“Augmented Decision Making – How to Implement Machine Learning Prediction into Research and Clinical Care”
Thursday, Jan. 16 at 1:00 pm
Clinical decision-making is dominated by hypothetical-deductive reasoning, individual judgment, and heuristics. These factors can lead to bias, error, and preventable harm. Traditional predictive analytics and clinical decision-support systems are intended to augment decision-making, but their clinical utility is compromised by time-consuming manual data management and suboptimal accuracy. These challenges can be overcome by automated artificial intelligence models fed by livestreaming electronic health record data with mobile device outputs. This approach would require data standardization, advances in model interpretability, careful implementation and monitoring, attention to ethical challenges involving algorithm bias and accountability for errors, and preservation of bedside assessment and human intuition in the decision-making process.

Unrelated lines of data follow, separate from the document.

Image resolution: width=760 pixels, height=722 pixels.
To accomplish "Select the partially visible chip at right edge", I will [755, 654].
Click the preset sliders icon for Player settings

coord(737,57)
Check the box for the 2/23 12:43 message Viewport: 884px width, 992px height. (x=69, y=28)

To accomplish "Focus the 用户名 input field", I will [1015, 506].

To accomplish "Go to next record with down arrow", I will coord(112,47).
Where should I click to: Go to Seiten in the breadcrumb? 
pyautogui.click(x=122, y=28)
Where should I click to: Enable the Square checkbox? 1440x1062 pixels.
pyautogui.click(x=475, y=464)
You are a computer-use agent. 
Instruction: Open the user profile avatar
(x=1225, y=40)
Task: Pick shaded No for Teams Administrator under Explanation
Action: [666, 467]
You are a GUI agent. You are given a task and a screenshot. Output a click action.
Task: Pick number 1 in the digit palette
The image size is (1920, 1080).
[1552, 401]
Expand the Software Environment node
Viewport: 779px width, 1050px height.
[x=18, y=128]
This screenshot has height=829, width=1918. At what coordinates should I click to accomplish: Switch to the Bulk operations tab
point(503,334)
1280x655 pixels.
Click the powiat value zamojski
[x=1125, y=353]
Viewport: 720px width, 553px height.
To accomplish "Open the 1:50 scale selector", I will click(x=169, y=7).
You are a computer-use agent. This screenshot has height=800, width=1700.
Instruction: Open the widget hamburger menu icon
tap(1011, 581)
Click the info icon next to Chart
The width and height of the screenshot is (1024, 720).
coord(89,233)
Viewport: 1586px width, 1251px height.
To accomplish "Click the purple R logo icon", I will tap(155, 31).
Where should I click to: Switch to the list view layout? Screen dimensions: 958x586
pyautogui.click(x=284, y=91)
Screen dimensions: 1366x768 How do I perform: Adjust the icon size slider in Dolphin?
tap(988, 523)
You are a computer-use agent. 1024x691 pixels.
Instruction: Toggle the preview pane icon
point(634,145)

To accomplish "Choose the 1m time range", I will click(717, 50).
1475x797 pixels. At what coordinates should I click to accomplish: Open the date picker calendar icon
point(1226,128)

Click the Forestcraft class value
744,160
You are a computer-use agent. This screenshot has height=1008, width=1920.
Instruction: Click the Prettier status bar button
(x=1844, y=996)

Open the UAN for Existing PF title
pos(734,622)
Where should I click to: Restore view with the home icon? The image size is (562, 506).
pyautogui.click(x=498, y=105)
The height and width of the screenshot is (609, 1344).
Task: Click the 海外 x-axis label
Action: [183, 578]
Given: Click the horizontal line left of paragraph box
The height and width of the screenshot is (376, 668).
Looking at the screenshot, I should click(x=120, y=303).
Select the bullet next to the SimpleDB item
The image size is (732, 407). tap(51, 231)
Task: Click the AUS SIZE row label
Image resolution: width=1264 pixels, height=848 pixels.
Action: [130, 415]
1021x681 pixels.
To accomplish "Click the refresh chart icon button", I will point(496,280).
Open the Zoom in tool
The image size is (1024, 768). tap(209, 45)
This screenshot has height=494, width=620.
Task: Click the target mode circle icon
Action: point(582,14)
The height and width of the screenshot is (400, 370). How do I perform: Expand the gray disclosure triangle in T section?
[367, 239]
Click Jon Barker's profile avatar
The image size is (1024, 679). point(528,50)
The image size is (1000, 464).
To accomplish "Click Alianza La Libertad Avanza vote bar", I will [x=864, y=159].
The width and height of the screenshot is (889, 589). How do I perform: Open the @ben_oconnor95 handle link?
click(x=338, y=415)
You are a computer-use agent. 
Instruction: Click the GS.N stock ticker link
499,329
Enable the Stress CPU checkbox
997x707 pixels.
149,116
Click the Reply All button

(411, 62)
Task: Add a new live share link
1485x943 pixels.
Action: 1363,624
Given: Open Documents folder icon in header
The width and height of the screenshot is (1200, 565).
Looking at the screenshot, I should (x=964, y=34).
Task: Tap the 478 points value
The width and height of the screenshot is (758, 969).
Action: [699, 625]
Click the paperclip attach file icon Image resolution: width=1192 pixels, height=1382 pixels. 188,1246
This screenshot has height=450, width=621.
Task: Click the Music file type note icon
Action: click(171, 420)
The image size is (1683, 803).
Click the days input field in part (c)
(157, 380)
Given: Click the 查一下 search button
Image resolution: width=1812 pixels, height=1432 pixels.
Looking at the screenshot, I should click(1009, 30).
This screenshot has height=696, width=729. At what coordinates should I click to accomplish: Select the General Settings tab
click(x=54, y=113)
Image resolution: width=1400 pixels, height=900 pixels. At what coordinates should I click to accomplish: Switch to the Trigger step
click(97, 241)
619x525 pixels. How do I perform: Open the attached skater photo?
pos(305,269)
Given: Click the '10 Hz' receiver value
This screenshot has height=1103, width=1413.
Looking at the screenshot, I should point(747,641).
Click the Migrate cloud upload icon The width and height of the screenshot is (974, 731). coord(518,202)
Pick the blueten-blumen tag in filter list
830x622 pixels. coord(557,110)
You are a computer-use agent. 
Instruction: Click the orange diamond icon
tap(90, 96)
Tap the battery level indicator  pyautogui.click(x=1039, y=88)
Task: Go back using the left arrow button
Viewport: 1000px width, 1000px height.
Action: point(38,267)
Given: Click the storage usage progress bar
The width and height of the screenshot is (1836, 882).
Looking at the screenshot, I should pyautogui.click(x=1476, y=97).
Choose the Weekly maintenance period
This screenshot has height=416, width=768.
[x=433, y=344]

Azra Bihorac, MD MS FASN FCCM is R. Glenn Davis Professor of Medicine, Surgery and Anesthesiology and Director of Precision and Intelligence in Medicine Partnership (PrismaP), a multidisciplinary research group of experts in data science, AI, and clinical informatics at the University of Florida. Her research focus is on the development and implementation of intelligent clinical decision-making systems and technologies to optimize health care system delivery.